→ WHAT YOU ARE ASKED TO DO:
Which lines in the data below contain the word "participants"? Copy out every one of them.
____________________
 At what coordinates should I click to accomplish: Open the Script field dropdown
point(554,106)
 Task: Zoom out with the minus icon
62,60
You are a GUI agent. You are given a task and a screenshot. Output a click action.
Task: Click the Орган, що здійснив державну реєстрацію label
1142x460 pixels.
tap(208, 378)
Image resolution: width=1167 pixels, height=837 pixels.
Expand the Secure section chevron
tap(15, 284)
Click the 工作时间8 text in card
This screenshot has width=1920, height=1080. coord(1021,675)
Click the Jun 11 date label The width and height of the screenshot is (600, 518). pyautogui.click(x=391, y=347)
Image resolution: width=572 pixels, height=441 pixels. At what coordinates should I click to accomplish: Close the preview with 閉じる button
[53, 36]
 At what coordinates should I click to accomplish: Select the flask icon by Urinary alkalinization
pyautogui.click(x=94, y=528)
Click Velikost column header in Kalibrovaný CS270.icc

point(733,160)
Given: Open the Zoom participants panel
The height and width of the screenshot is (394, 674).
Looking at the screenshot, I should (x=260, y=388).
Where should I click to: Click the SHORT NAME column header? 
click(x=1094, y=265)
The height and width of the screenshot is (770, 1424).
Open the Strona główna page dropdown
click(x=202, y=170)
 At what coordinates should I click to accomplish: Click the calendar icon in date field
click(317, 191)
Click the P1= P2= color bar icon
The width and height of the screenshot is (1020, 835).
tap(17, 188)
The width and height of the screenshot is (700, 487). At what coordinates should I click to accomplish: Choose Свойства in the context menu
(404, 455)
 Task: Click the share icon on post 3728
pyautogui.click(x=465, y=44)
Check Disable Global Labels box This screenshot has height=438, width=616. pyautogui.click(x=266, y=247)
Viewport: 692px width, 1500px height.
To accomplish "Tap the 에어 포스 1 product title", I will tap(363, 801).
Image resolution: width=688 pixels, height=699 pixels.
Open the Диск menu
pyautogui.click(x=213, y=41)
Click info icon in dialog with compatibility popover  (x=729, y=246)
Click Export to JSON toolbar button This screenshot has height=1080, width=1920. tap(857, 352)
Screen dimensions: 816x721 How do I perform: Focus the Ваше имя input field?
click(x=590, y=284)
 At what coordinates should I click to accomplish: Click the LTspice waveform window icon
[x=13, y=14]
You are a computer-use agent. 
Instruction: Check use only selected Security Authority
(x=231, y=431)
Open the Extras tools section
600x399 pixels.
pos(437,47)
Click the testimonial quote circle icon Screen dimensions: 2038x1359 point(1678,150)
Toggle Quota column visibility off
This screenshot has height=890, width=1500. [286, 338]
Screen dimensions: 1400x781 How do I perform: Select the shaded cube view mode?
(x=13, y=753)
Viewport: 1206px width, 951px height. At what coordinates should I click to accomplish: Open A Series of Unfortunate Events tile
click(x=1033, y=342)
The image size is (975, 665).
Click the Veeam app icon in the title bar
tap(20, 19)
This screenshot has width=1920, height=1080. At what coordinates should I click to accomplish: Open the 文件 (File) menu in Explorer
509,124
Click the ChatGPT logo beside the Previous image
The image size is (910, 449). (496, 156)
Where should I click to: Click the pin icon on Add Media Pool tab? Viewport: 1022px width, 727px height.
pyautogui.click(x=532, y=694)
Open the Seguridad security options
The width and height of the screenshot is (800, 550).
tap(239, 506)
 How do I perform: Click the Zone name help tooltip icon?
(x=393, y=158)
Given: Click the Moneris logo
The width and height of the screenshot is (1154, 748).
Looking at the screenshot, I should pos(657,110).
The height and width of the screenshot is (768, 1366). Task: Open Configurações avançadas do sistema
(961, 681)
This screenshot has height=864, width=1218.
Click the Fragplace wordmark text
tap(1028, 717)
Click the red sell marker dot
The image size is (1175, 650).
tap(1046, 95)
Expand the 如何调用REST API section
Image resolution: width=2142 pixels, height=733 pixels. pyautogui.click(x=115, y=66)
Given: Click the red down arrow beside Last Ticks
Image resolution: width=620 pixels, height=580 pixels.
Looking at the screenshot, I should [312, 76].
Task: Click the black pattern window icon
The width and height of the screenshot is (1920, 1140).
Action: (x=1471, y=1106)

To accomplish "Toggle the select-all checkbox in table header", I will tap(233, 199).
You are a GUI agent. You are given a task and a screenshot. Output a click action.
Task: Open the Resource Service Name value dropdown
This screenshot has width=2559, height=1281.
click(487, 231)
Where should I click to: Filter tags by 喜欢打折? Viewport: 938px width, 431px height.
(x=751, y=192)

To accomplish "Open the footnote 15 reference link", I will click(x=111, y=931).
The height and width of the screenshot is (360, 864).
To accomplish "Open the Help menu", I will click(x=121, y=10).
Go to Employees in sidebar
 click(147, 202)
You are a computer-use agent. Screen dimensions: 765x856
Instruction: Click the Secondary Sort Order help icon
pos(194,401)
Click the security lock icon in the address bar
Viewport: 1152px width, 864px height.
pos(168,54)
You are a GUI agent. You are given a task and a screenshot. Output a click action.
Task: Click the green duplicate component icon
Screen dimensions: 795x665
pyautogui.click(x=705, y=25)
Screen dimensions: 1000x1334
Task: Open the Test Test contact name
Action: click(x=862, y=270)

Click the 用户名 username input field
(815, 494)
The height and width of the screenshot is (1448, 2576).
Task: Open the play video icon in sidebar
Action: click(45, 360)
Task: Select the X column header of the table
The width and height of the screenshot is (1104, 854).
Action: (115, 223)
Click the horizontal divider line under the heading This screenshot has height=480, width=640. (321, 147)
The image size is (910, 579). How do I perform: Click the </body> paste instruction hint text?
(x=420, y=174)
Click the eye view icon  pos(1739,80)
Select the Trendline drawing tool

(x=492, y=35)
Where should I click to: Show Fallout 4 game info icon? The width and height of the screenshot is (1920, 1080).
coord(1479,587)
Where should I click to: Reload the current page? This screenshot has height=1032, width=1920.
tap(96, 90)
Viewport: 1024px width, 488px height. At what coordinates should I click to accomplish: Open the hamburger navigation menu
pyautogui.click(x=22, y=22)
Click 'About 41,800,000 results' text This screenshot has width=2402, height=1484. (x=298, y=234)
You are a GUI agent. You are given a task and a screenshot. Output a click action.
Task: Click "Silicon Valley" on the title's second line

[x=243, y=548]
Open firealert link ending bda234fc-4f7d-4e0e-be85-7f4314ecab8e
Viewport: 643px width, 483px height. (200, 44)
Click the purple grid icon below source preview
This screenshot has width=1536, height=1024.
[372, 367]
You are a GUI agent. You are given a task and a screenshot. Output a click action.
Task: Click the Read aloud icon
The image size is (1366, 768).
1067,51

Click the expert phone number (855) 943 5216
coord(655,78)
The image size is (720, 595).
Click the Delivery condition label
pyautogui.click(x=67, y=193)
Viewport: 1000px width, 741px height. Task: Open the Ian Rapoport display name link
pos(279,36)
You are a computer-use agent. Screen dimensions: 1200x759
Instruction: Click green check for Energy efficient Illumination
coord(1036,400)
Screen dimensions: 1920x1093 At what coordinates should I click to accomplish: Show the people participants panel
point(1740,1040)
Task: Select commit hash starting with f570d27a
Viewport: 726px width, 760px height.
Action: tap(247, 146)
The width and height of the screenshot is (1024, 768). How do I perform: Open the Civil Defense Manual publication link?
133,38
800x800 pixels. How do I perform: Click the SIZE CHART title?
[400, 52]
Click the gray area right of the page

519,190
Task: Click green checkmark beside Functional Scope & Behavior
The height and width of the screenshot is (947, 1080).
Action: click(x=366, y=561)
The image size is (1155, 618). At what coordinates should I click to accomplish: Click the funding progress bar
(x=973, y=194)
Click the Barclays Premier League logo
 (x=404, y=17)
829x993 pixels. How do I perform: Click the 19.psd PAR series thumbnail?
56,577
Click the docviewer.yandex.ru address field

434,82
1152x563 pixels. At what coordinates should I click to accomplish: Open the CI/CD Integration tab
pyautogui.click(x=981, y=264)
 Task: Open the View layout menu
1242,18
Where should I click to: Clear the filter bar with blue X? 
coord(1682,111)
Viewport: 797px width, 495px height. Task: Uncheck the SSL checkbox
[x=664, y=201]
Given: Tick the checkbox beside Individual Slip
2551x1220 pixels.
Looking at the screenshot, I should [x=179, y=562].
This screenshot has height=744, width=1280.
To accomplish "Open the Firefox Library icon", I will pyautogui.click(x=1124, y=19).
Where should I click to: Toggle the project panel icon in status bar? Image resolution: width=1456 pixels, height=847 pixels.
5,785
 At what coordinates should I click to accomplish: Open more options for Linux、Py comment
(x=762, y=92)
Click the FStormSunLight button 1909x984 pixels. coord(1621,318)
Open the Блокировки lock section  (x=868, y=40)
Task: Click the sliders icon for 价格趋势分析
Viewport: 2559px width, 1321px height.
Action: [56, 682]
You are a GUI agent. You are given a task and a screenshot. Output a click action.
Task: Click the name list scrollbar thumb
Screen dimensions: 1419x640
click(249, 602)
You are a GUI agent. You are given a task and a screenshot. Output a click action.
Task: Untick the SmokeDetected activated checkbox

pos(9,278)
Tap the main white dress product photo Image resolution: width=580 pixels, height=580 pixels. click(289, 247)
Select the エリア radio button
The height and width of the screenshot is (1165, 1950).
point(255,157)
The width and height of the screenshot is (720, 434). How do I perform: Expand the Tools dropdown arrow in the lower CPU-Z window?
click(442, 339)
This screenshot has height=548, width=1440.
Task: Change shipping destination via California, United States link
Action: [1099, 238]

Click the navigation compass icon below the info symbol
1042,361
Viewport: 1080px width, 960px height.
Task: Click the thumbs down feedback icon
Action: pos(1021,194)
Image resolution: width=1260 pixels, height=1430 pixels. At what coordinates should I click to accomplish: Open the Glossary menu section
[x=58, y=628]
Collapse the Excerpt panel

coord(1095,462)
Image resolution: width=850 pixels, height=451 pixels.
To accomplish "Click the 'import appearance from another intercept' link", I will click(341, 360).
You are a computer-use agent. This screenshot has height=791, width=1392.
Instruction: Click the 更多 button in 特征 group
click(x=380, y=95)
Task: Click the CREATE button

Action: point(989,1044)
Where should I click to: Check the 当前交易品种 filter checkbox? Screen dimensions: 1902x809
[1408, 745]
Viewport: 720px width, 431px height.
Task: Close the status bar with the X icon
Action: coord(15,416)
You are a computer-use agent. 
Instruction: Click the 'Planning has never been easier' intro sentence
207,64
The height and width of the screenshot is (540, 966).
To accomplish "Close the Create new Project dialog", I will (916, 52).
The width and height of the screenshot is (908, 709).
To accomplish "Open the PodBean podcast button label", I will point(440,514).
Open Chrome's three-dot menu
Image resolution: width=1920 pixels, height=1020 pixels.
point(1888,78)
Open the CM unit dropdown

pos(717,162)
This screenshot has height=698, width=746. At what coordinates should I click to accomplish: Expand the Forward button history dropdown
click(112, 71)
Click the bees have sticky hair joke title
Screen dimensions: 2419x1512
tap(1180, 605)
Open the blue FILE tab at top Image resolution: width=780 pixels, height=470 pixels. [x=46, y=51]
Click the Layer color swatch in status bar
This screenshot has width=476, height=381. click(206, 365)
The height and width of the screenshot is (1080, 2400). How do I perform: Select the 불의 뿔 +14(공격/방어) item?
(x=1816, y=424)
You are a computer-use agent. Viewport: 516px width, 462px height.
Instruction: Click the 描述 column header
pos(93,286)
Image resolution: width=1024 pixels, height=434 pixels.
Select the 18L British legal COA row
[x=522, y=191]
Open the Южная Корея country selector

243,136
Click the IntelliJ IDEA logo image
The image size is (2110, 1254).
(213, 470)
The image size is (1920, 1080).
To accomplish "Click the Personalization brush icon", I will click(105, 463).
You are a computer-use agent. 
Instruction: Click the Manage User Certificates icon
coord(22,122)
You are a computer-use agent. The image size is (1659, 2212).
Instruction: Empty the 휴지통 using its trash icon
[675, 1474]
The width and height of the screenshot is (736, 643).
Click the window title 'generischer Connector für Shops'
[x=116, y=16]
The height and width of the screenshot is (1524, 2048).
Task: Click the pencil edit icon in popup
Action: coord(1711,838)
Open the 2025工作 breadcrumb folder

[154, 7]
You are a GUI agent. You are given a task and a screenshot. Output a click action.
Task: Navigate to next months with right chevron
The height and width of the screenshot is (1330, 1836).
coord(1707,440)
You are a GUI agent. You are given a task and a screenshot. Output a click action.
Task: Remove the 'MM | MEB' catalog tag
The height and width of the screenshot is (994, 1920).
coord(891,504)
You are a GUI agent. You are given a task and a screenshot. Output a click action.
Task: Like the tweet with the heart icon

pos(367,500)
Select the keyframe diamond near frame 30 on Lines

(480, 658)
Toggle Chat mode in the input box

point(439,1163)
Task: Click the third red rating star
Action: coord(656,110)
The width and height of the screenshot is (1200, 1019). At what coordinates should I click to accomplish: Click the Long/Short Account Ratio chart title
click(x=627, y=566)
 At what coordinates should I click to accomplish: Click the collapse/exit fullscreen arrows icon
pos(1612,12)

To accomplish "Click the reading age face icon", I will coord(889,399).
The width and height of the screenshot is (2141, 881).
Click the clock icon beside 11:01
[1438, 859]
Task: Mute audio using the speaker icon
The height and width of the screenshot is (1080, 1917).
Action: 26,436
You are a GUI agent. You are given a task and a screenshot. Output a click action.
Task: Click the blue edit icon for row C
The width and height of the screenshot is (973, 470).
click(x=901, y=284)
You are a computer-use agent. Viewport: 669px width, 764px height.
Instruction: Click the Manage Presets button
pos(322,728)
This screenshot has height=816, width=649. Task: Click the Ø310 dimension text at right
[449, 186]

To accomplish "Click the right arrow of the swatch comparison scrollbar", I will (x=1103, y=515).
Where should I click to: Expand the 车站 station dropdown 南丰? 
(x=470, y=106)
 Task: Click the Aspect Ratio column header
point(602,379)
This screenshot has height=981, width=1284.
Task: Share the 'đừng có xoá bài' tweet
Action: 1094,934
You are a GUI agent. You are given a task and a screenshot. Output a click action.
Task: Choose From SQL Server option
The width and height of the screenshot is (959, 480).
____________________
→ TASK OUTPUT:
Given: Open the Zoom participants panel
Screen dimensions: 1920x1093 At what coordinates should I click to accomplish: Show the people participants panel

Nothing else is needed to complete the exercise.